The Alabama Supreme Court on Friday said Community Health Systems can move forward with its long-standing plans to replace its largest hospital, Trinity Medical Center in Birmingham.
Alabama's top judges declined to take up the appeal by two competitors to Trinity, which had contended that CHS' $280 million plan to build a replacement hospital on Highway 280 in Birmingham would unfairly hurt their business. The parties' dispute dates back to 2008, when CHS officials said they wanted to finish the construction of a hospital HealthSouth abandoned in 2003.
"Finally, we can bring to life a hospital that has been wanted and needed by this community for very long time," said Wayne Smith, chairman, president and CEO of Franklin-based CHS. "Our investment will positively impact the community in every way — by increasing convenient access to care for more residents, igniting new economic development and providing the outstanding medical community in Birmingham with a state-of-the-art facility for patient care."
Construction on the new Trinity Medical Center is expected to begin late this summer, six years after CHS acquired the current hospital, which is the company's only property with more than 500 beds. The work is expected to take up to two years.

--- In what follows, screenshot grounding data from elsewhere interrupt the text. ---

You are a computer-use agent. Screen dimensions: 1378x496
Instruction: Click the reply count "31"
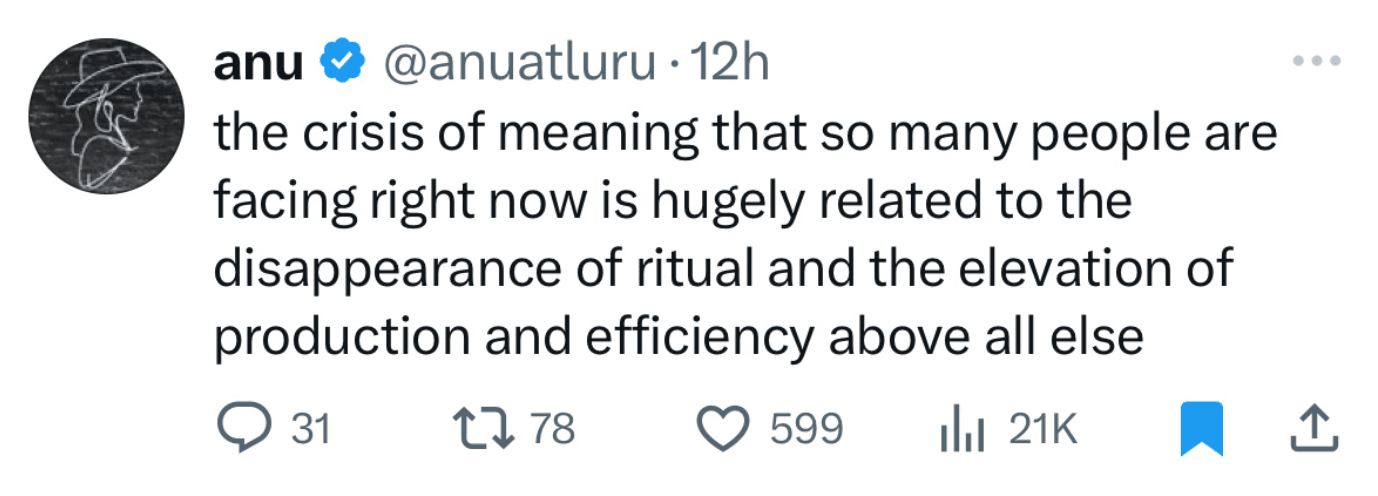click(x=310, y=430)
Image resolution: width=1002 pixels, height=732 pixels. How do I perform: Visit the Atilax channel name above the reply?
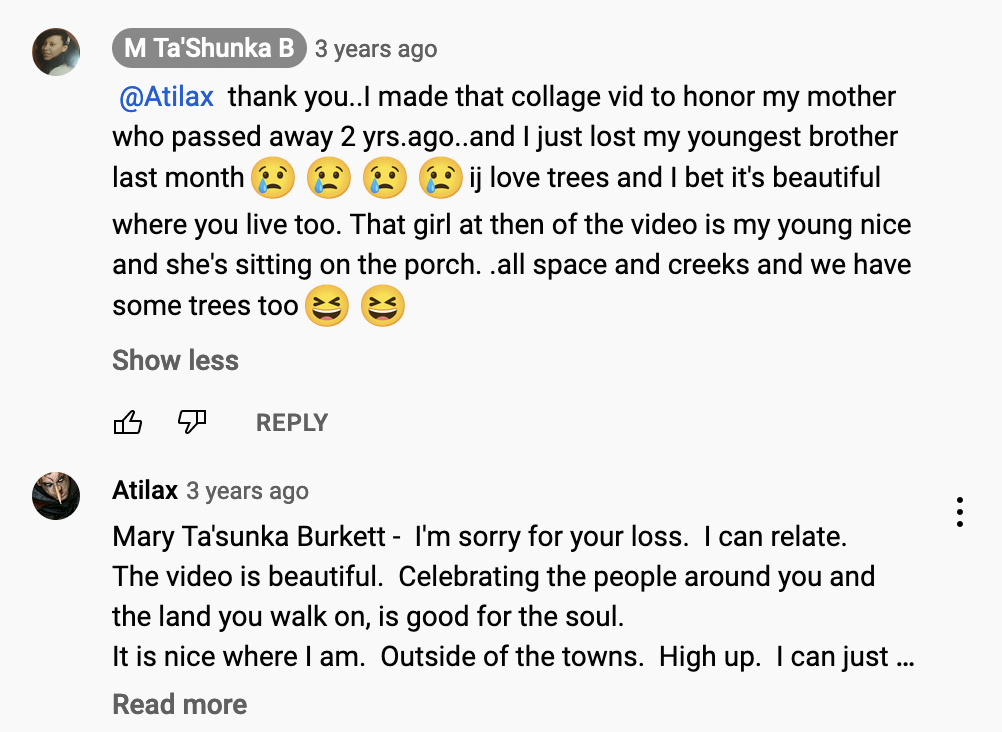pyautogui.click(x=145, y=491)
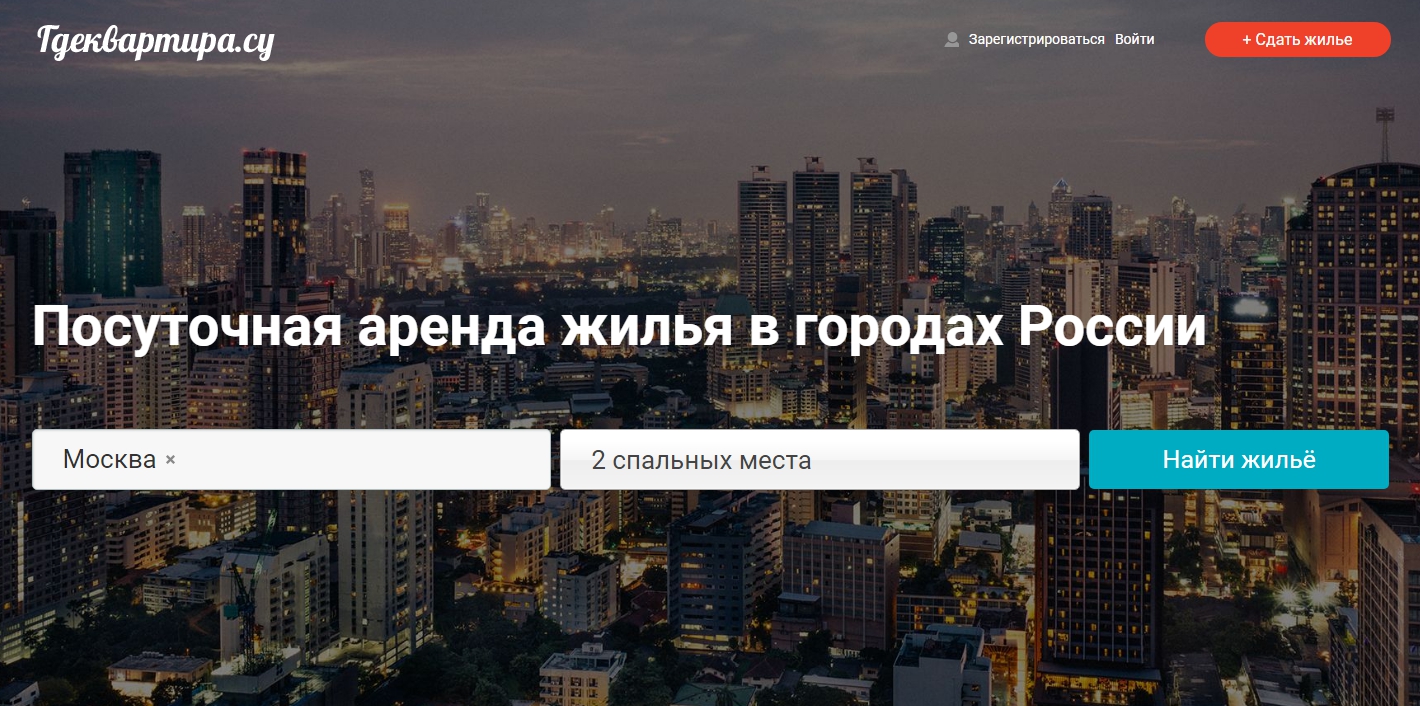Click the user profile icon beside Зарегистрироваться
Viewport: 1420px width, 706px height.
point(952,40)
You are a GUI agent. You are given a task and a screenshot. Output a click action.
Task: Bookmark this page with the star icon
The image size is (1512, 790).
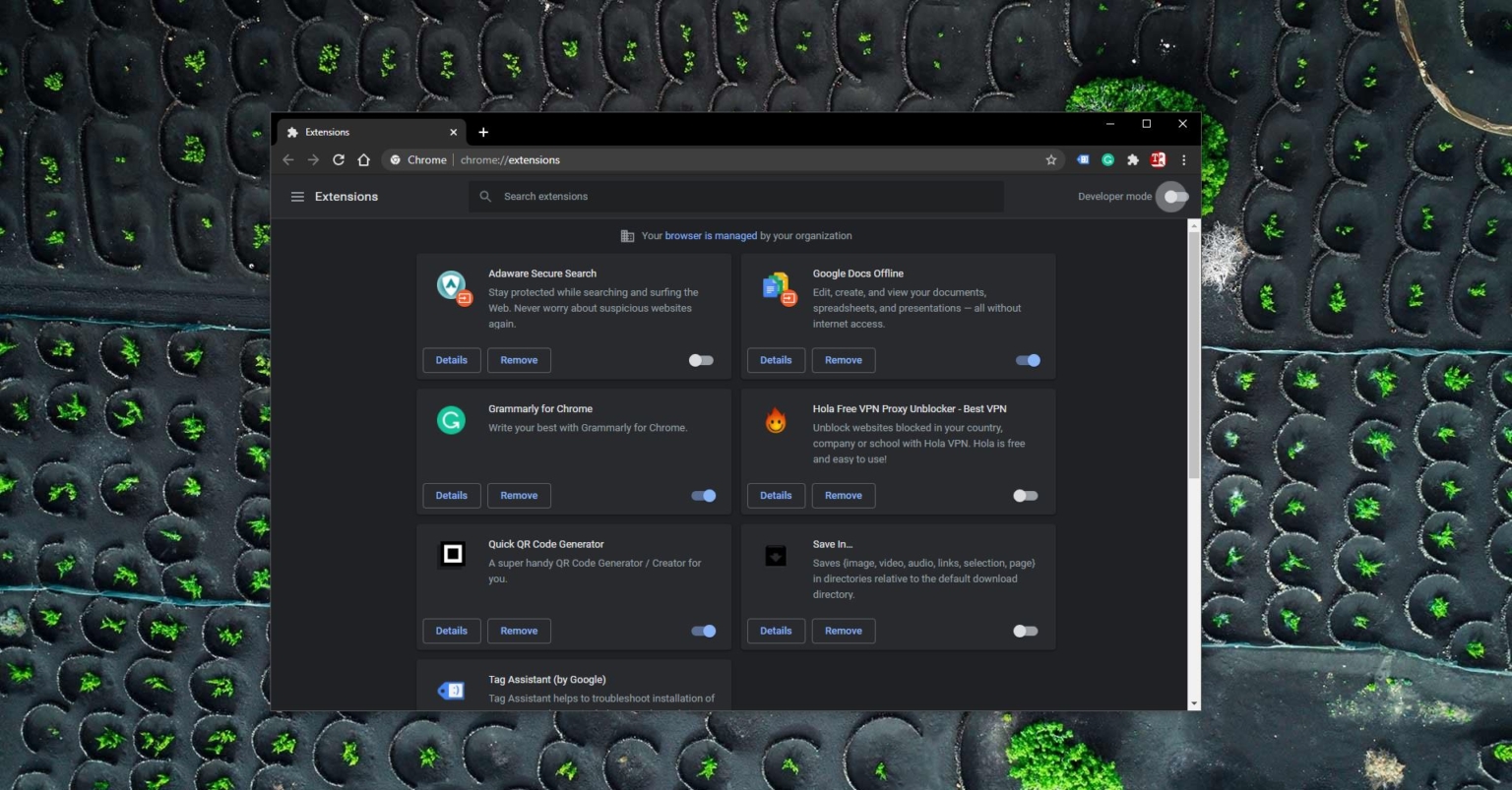pyautogui.click(x=1050, y=159)
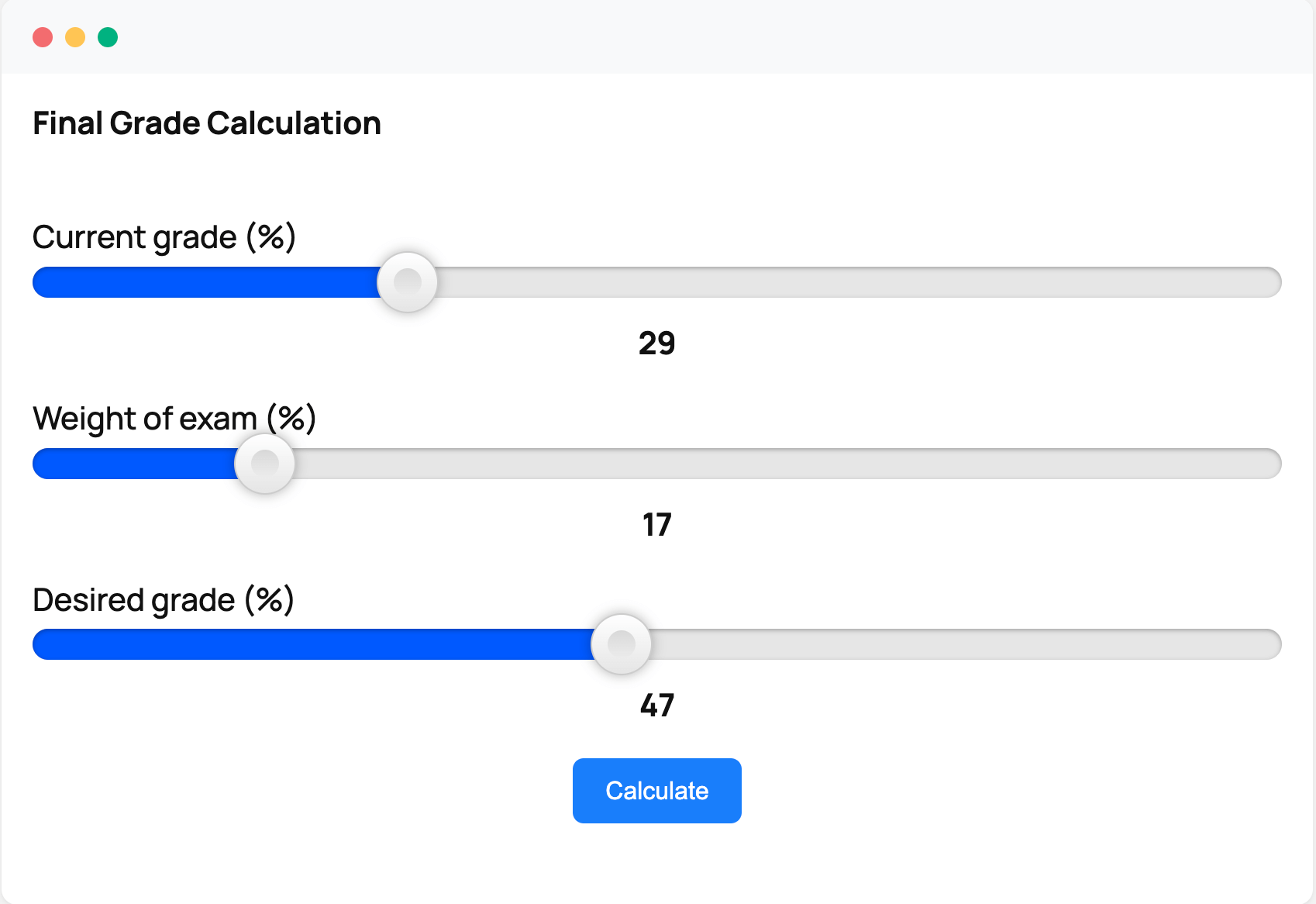Click the Current grade value 29
Image resolution: width=1316 pixels, height=904 pixels.
656,343
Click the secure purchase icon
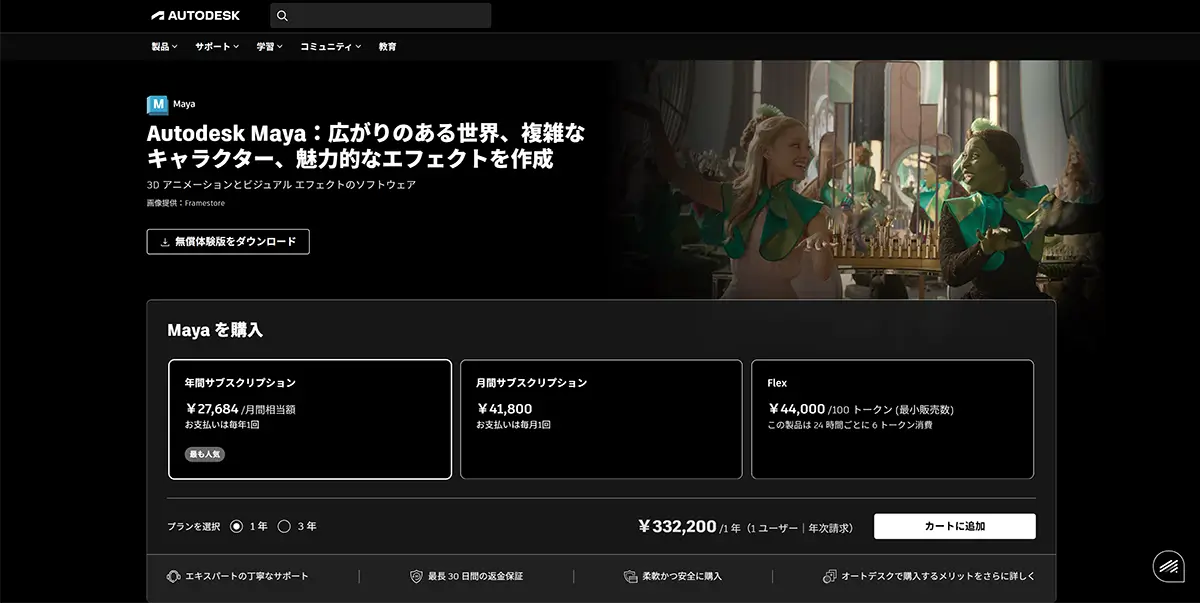 tap(630, 576)
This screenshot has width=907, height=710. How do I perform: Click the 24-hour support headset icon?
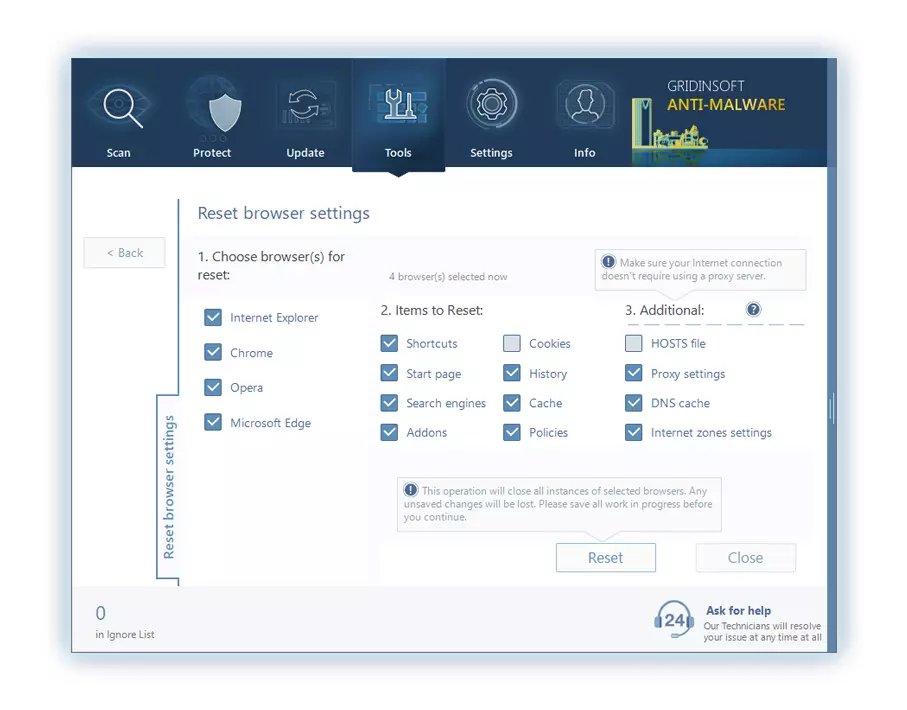[674, 621]
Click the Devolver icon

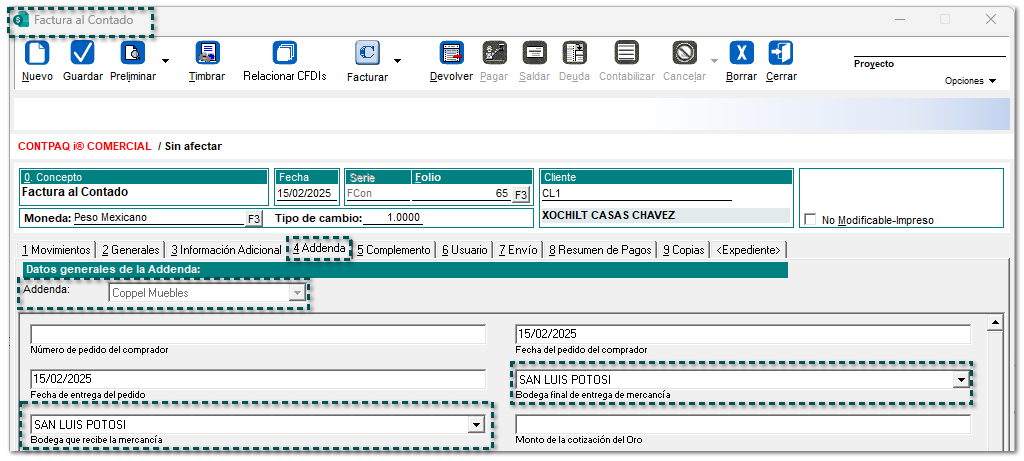[x=451, y=53]
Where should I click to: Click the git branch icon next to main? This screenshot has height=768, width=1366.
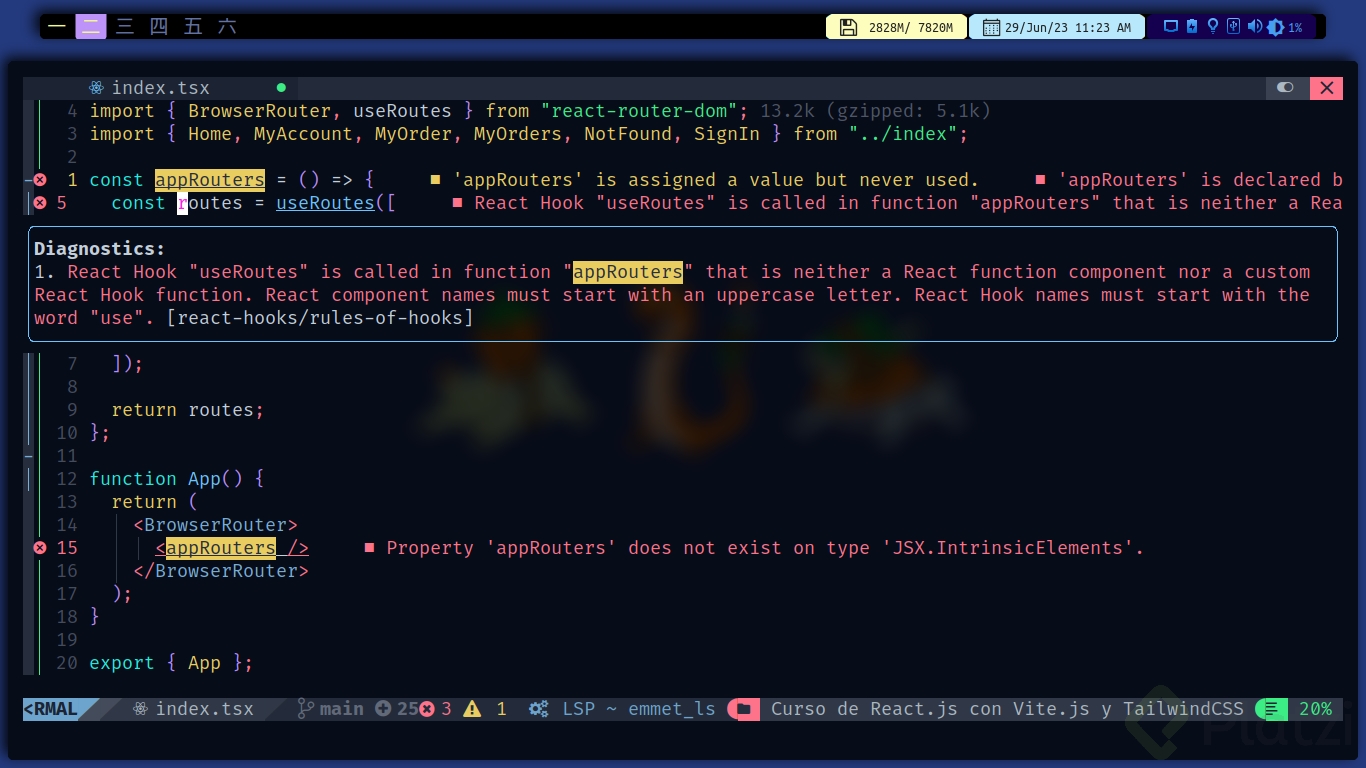[304, 709]
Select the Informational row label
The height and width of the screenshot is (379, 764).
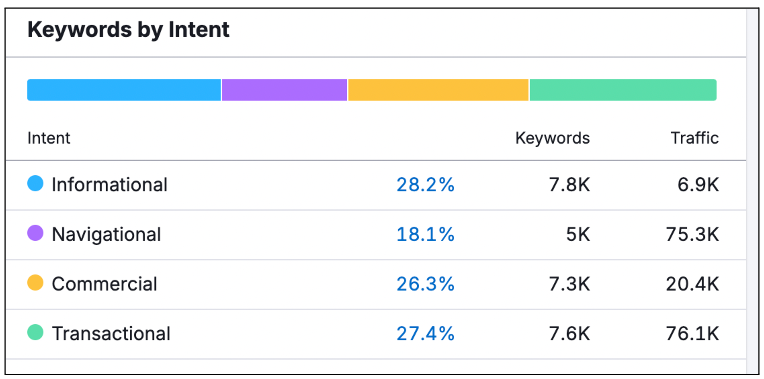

To win its legal fight, Smith and his team enlisted a number of heavy hitters: The company's statement on Friday's court ruling contains supportive comments from Alabama Lt. Gov. Kay Ivey and Birmingham Mayor William Bell as well as William Canary, president and CEO of the Business Council of Alabama.
Shares of CHS (Ticker: CYH) ended Friday's session at $44.66, down 1.2 percent on the day. Year to date, they've climbed 45 percent.